- _Exercise objective_:
Only lines that contain the word "Select" belong in the answer; copy them from the records below.

- _Source records_:
[Start of Attachment]
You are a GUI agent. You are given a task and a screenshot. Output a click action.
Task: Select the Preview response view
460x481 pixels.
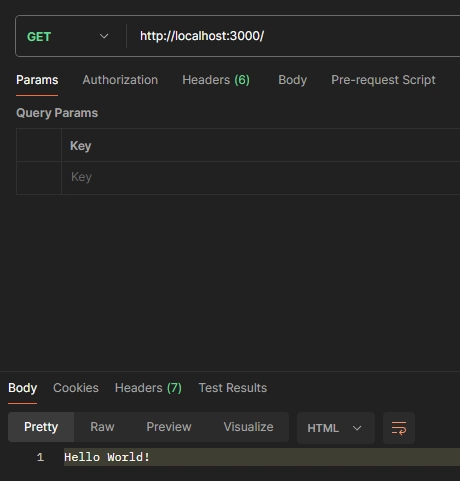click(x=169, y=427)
[End of Attachment]
[Start of Attachment]
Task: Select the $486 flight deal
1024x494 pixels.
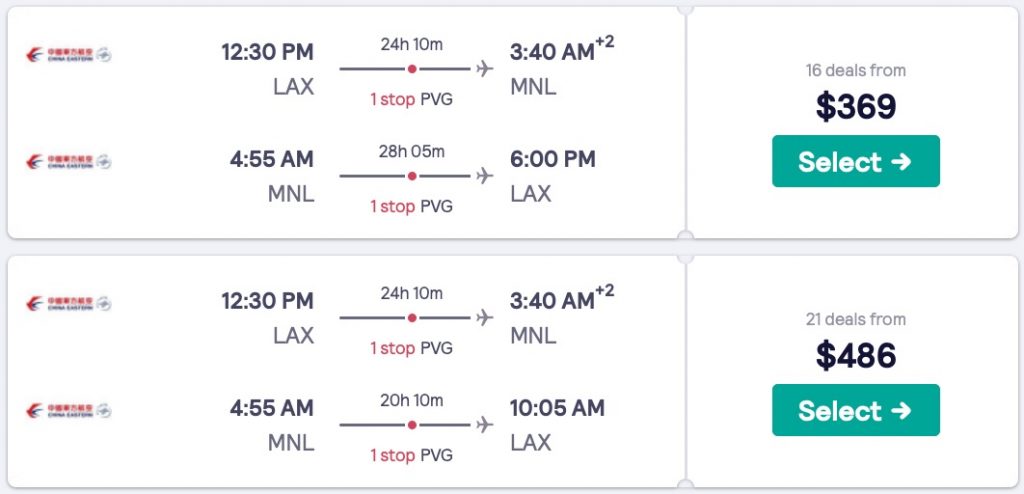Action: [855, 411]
[End of Attachment]
[Start of Attachment]
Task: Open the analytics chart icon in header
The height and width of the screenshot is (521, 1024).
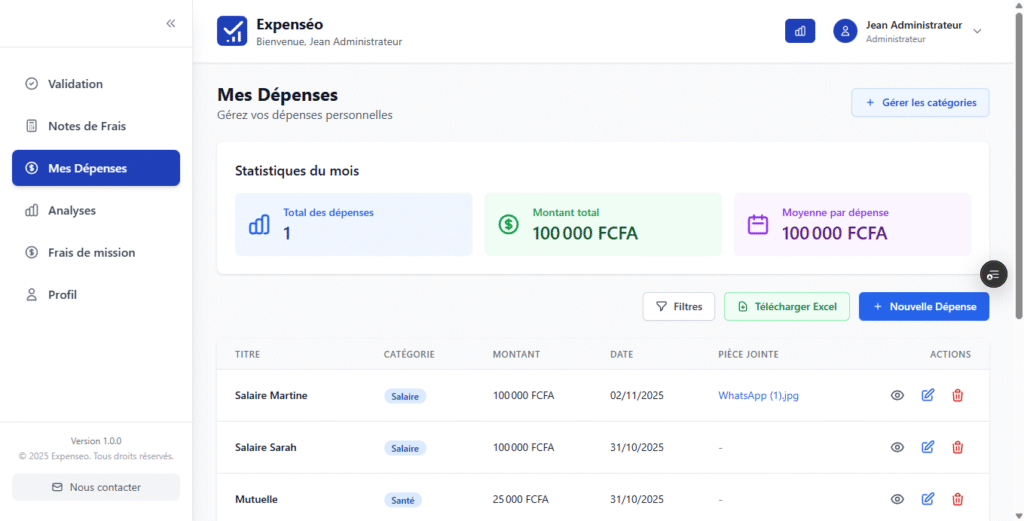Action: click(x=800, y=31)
[End of Attachment]
- _Task answer_:
Task: Select the Preview response view
Task: Select the $486 flight deal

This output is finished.